Any way to speedup "dissolve" ( group_by() %>% summarise() ) with large datasets

monsieurxu commented 6 years ago

As i read previous issues discussion i'm interested in using group_by() %>% summarise() to "dissolve" geometries. But with some data i use (.shp approx 950Mo), it is sooooo slow i'd like to find a way to speedup these operations. The code and data (it is some opendata) i test. Preparation:

setwd("Downloads/")
library(sf)
library(tidyverse)
devtools::install_github("jimhester/archive")
library(archive)
url<-"https://www.data.gouv.fr/s/resources/monreseaumobile/Cartes-enrichies_voix_sms_2G_2018_01_01.7z"
dest<-"Cartes-enrichies_voix_sms_2G_2018_01_01.7z"
download.file(url,dest)
archive_extract(dest)
orange2G<-st_read(dsn="Orange/OF_couv_2G_2017-12-31.shp", crs=2154)

When i try to "dissolve/simplify" the geometry with

orange2G_simple<-orange2G %>% group_by(operateur, date, techno, usage, dept, niveau) %>% summarise()

it seems to be very very slow and after some hours, i killed the process. To compare, i could do it with ArcGIS in approximately half an hour.

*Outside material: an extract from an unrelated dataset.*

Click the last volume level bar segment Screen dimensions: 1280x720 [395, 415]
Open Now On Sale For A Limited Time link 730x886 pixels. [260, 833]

So i decided to test on a smallest region (in France, departements)

orange2G_51<-orange2G %>% filter(dept=="51")
system.time(orange2G_51 %>% group_by(operateur, date, techno, usage, dept, niveau) %>% summarise())

After minutes i could verify this is working

utilisateur système écoulé 999.161 21.117 1020.202

But, as there is approximately 95 departements, i find it overall slow in comparison. Is there a way to speedup those operations ? (parallel processing? other ways?)

edzer commented 6 years ago

sf uses a single thread, we did some multi-core experiments but so far with unclear conclusions, and reproducible examples are welcome. Could you please edit your post such that the executable parts are correct R code?

As of the comparison with ArcGIS: please specify how many cores the computer has, and how many were being used by ArcGIS during this half hour - regrettably that is all that can be observed about how it does stuff from the black box software. A comparison with e.g. PostGIS might be more insightful.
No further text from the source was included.